Monday, July 01, 2013

I am a spark people blogger failure. I have the best intentions and then float out of site for what seems like an eternity.

I do have to say, I am very much still on track(ish) with my goals. Finally have my knee appointment next week and am very much looking forward to the verdict of what I can and can't do physically so that I can hopefully get back into a routine. It has been a long 5 months of doing nothing.. but I'm still chugging away!

No, I'm not at the weight that I originally wanted to be for the summer.

Yes, I am only losing about 5 lbs a month..

No, I haven't eaten perfectly for the last 6 months..

BUT.. I am losing. Slowly and steady wins the race, and I am winning boys and girls!! I officially am half way to my goal weight today and feel fantastic about it! 1 more lb and I am in 170 ville and that means only 10lbs away from 160 ville.. and I can't even remember the last time I weight that.. probably because I was so young and didn't care about scales or weight.
Either way.. I am proud of myself.

This past week I had vacation.. and did a lot of things that felt great.
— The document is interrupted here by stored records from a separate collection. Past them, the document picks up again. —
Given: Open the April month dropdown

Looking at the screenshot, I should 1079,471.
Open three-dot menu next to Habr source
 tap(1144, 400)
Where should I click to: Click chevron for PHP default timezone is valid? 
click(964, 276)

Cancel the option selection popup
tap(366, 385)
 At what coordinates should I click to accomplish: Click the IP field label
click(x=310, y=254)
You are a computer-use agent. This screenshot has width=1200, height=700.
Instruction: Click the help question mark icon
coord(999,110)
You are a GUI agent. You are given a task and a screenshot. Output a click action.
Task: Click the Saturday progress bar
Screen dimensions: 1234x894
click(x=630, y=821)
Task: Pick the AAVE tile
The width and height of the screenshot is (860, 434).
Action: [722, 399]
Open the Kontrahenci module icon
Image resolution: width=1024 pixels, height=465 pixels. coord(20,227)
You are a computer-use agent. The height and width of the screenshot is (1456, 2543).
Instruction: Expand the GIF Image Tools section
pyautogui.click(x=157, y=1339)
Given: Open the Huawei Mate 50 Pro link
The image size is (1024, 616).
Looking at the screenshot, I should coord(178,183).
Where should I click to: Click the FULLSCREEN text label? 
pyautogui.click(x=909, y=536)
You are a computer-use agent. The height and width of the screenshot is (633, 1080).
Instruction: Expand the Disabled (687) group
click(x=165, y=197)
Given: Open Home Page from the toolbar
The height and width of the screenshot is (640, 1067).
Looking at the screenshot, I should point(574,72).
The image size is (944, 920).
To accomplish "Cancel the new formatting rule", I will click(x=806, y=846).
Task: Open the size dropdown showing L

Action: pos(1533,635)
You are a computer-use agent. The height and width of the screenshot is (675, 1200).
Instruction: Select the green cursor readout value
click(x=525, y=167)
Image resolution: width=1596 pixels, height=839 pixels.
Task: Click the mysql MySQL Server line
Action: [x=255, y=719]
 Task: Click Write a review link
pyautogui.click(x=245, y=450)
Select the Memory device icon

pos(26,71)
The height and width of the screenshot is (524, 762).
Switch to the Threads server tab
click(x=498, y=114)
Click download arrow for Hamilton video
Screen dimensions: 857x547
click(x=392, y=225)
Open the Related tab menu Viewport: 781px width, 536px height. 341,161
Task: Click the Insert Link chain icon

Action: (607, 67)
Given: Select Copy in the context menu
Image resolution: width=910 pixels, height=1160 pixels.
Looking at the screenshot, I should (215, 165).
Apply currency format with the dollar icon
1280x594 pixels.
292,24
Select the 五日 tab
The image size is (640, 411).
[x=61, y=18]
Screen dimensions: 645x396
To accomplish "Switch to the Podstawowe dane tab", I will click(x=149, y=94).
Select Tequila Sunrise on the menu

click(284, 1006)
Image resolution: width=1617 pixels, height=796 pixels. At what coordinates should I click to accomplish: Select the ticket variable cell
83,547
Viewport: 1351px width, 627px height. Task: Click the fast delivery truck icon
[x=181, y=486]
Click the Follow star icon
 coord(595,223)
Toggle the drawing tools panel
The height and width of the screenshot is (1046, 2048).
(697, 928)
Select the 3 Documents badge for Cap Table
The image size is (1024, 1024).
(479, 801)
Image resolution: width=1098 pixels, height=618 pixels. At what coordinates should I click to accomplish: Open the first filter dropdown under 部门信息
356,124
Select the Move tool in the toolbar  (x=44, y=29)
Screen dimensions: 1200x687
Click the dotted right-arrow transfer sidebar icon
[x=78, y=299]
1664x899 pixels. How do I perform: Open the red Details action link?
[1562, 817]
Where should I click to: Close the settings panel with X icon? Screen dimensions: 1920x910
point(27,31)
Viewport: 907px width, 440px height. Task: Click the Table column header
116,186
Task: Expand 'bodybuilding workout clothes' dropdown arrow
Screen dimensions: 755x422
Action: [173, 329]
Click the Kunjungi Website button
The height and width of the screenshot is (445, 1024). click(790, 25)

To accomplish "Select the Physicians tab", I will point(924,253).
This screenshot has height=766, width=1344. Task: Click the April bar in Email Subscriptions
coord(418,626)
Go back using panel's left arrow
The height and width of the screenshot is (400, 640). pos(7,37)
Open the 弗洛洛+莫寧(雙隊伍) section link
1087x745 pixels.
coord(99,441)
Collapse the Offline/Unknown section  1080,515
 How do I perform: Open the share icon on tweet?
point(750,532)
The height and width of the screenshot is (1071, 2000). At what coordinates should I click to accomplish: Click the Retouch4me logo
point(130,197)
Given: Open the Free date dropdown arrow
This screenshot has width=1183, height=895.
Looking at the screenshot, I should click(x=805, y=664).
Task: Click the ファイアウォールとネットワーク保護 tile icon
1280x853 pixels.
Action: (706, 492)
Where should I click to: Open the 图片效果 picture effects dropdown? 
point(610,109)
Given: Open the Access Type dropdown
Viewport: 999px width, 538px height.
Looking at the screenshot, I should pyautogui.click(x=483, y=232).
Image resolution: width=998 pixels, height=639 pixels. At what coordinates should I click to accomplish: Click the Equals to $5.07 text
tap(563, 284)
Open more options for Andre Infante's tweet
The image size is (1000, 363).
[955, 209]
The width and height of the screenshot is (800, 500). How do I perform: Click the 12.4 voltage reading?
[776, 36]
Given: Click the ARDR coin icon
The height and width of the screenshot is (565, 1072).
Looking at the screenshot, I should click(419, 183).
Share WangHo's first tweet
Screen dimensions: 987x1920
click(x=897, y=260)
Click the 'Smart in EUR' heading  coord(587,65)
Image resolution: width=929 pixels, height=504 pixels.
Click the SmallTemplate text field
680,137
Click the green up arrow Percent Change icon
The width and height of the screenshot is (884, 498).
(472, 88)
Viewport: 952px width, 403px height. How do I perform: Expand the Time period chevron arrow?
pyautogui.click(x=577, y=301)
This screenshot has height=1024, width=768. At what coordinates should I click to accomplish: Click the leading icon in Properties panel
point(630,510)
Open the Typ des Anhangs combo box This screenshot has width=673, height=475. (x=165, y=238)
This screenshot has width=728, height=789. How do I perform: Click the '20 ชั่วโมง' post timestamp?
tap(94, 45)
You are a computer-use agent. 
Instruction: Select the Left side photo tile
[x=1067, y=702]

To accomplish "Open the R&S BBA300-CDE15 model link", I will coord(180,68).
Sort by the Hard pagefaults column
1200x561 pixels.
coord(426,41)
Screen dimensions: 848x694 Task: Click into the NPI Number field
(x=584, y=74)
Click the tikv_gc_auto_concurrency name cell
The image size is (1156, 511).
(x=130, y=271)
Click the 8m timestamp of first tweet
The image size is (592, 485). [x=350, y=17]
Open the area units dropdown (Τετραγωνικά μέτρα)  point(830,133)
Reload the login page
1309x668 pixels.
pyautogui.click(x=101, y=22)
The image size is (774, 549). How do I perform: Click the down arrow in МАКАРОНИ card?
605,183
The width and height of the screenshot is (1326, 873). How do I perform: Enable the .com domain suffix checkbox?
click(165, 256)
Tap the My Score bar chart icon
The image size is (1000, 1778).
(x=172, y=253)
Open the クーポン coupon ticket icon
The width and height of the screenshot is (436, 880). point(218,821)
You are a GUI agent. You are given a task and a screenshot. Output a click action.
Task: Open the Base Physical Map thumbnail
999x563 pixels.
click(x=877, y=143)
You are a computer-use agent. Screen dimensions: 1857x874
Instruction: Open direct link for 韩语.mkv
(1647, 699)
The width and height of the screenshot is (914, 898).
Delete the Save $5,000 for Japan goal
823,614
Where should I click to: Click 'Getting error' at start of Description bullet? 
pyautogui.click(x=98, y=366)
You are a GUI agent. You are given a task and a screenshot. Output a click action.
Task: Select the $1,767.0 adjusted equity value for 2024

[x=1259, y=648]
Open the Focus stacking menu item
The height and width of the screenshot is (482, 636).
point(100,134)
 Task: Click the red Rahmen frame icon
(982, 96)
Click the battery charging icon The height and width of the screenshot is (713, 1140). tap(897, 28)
1 - I went shopping.. because my pants are literally falling right off my butt and I am swimming in my tops. Feels great to be out of plus stores in a way I can't even describe.

2- I went SWIMMING WITH MY DAUGHTER!! - GOAL MET!! Mind you, it was in the privacy of my own cottage, but so what. I still did it and it counts. I was ok if anyone saw me and will be totally fine for my cruise now.. and still have 2 months ahead of me to lose more weight.. should be in the 160s for the cruise.... EEEEEEEEEEKKKK

Anyways.. sorry to all my sparkfriends out there.. I know I suck at keeping up with everything but I'm still plowing along!
Half way through the year+halfway to my goal weight = new me for Xmas!!

  
  Member Comments About This Blog Post:

AWOLF24 7/2/2013 8:12AM

    You are doing AWESOME!!!!!!!!!!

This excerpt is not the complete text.